Set in 1950s Morocco, where women who have acclimatized are known as Tangierines, it presents two first-person narrative voices.  One is introvert Alice Shipley, newly married and definitely not settled in Tangiers.  The other is her erstwhile roommate from her college days in Vermont: the chillingly composed Lucy Mason.  Something so sinister happened in Vermont that Alice had never expected to see Lucy again.

The book opens in Spain, as an ill and unstable young woman recovering in a sanatorium remembers Tangiers.  She remembers another unnamed woman; and she thinks she remembers the body of an unnamed man being dragged from the sea.

What follows is a carefully plotted but somewhat mechanical semi-Gothic horror story about obsession, identity theft and cold-blooded manipulative revenge.
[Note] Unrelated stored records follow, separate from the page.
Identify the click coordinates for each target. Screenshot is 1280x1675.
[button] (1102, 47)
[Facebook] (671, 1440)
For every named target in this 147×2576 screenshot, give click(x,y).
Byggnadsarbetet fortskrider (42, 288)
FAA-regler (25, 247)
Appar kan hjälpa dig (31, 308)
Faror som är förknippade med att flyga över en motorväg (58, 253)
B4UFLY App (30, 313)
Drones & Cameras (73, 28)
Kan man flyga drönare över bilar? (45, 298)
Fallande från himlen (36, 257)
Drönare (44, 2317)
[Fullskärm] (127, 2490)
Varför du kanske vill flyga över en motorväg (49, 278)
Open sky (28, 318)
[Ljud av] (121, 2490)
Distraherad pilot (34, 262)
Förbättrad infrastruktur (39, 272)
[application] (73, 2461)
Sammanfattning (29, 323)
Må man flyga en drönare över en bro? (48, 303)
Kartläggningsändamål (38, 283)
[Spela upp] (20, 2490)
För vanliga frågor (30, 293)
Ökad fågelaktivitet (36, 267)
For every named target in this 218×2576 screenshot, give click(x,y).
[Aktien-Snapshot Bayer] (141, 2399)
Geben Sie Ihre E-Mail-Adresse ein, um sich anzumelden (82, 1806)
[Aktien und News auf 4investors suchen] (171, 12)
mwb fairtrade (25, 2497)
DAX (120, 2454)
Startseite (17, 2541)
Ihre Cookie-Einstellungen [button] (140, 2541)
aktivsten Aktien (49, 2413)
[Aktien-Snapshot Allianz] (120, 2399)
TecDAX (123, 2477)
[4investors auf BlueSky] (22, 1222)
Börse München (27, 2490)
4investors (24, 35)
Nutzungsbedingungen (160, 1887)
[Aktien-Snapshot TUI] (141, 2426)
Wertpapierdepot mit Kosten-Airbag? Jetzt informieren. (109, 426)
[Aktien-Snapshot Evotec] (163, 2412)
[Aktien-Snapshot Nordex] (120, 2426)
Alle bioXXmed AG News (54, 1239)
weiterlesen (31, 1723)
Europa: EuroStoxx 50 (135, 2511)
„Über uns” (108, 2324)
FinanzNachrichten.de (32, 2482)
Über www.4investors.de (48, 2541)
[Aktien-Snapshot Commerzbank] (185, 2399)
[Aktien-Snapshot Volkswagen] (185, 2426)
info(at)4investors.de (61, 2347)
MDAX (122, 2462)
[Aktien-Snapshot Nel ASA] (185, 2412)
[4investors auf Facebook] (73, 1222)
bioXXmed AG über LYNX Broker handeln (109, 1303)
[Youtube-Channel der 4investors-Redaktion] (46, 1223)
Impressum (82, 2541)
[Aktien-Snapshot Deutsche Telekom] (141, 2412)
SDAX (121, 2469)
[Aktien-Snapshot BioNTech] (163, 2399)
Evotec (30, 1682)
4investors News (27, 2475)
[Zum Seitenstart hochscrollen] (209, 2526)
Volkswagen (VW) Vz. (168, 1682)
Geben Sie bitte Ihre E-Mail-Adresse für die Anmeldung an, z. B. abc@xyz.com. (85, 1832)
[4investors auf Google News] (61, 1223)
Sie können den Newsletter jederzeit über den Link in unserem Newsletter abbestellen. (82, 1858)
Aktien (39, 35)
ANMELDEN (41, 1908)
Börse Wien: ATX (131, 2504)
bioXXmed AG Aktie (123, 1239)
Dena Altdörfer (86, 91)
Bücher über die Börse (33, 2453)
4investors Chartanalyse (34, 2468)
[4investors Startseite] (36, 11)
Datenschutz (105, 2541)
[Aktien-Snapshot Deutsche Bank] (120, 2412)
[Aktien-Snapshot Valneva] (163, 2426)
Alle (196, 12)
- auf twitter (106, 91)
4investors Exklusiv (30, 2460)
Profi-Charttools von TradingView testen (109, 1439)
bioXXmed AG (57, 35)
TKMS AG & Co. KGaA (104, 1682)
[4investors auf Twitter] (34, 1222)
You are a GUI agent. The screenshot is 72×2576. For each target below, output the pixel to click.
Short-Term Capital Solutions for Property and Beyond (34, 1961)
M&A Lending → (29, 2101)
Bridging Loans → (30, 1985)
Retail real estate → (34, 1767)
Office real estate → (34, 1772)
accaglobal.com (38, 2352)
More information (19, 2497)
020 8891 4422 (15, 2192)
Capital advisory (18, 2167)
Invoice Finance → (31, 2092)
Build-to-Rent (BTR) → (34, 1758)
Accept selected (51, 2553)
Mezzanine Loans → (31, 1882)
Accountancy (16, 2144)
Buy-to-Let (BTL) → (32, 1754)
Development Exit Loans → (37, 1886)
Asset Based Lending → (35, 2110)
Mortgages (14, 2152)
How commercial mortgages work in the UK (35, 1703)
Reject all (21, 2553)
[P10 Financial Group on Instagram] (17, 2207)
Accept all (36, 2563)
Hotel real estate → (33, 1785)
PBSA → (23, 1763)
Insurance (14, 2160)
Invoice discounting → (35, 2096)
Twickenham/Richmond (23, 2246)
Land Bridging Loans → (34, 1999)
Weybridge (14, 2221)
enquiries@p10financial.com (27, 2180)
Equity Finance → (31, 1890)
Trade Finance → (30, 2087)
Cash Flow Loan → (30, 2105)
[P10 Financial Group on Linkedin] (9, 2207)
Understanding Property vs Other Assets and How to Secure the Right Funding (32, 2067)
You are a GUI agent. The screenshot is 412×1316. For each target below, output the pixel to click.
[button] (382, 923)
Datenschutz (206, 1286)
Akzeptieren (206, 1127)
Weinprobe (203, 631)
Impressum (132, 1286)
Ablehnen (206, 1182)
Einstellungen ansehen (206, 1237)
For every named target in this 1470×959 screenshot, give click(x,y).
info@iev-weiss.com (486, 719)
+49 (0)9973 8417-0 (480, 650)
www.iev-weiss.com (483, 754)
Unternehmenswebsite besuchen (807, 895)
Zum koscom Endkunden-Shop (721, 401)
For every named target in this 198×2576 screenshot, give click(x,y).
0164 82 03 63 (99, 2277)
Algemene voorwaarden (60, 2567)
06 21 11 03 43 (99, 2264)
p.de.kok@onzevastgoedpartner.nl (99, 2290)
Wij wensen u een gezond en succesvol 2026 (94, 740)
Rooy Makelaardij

Alice is a depressive recluse (not nearly so well observed as the central character in Hilary Mantel’s Eight Months on Ghazzah Street).  Her husband, John, appears to be cheating on her.  When Lucy turns up out of the blue, and John goes missing, Alice has no choice but to question her own sanity.

In many ways, it is a simple plot, aimed to chill.  A vulnerable young woman is preyed upon by a controlling ‘friend’.  If she protests (as when she catches said friend stealing from her), she is treated as if she has gone out of her mind.  Quite what is in it for the villainess (who plans ahead, and takes on Alice’s identity when it suits her) is never fully explored, not even when she ropes in an elderly aunt of Alice’s to get Alice put away.  Despite high praise in advance from Joyce Carol Oates, no less, this reader found the whole concoction too pat and almost entirely lacking in depth.  Even Tangiers felt like a place of pro-forma exoticism.

As the basis for a screenplay, however, it probably can’t fail.